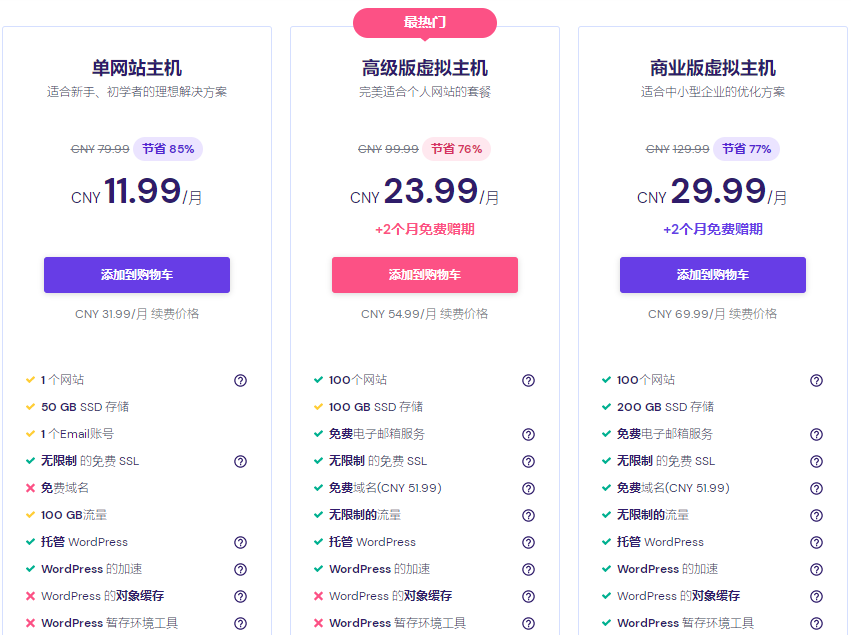Add 高级版虚拟主机 plan to cart
Viewport: 851px width, 635px height.
425,275

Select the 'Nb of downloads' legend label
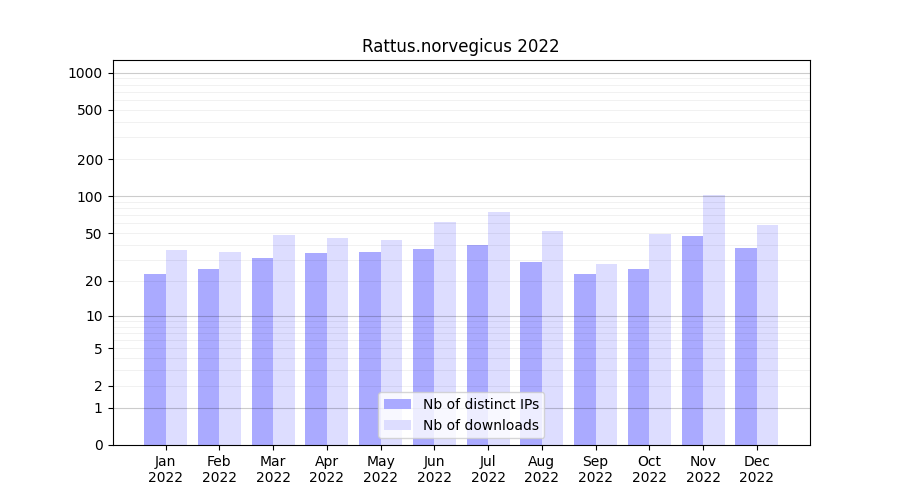[x=480, y=425]
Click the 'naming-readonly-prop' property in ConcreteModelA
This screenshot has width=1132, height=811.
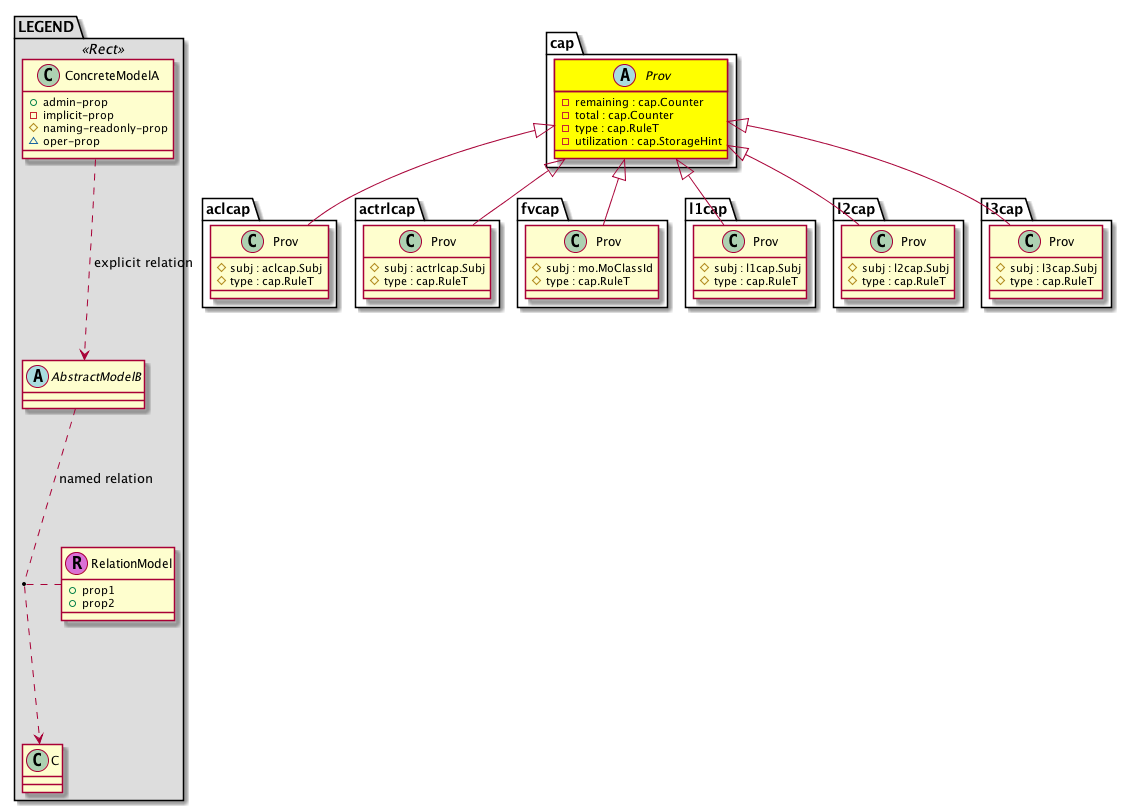(x=105, y=128)
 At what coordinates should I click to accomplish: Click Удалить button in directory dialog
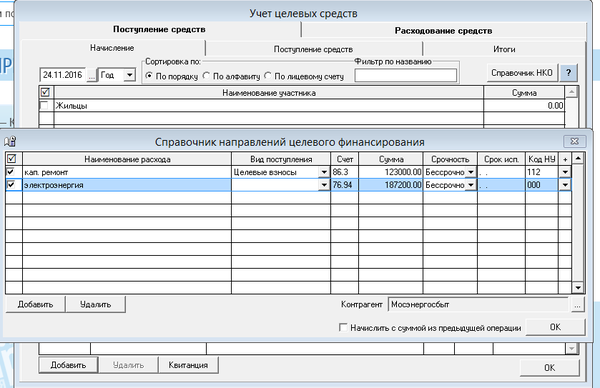(95, 305)
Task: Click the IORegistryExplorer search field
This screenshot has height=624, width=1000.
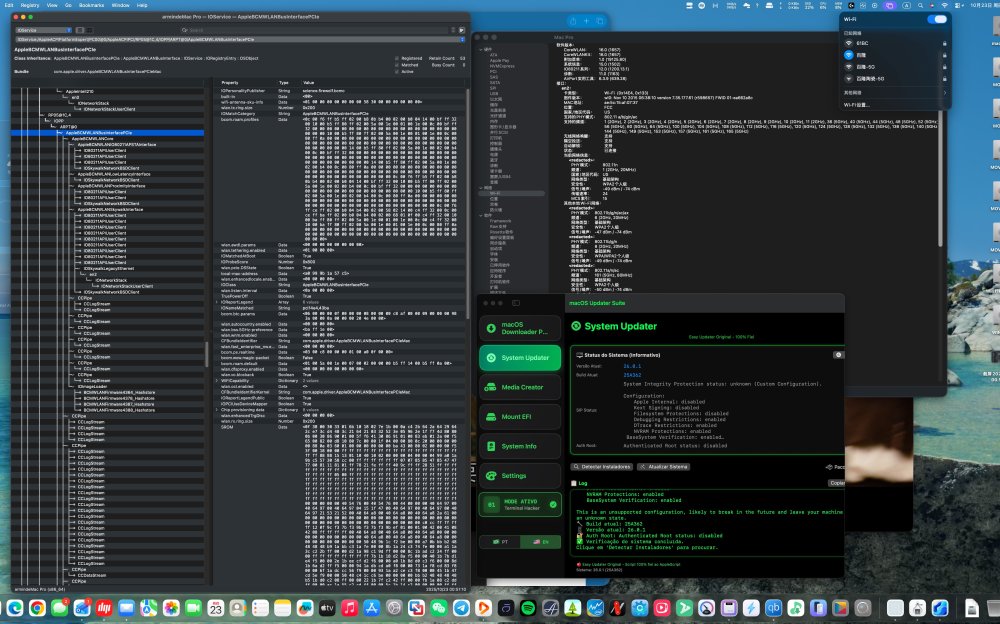Action: coord(312,30)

:: What needs to be done ::
Reproduce the listing above line for line, leaving out the pictures.

:: Solution ::
Add 高级版虚拟主机 plan to cart
Viewport: 851px width, 635px height.
425,275

Select the 'Nb of downloads' legend label
[x=480, y=425]
Click the 'naming-readonly-prop' property in ConcreteModelA
This screenshot has width=1132, height=811.
(x=105, y=128)
 At what coordinates should I click to accomplish: Click Удалить button in directory dialog
(95, 305)
Task: Click the IORegistryExplorer search field
This screenshot has height=624, width=1000.
Action: coord(312,30)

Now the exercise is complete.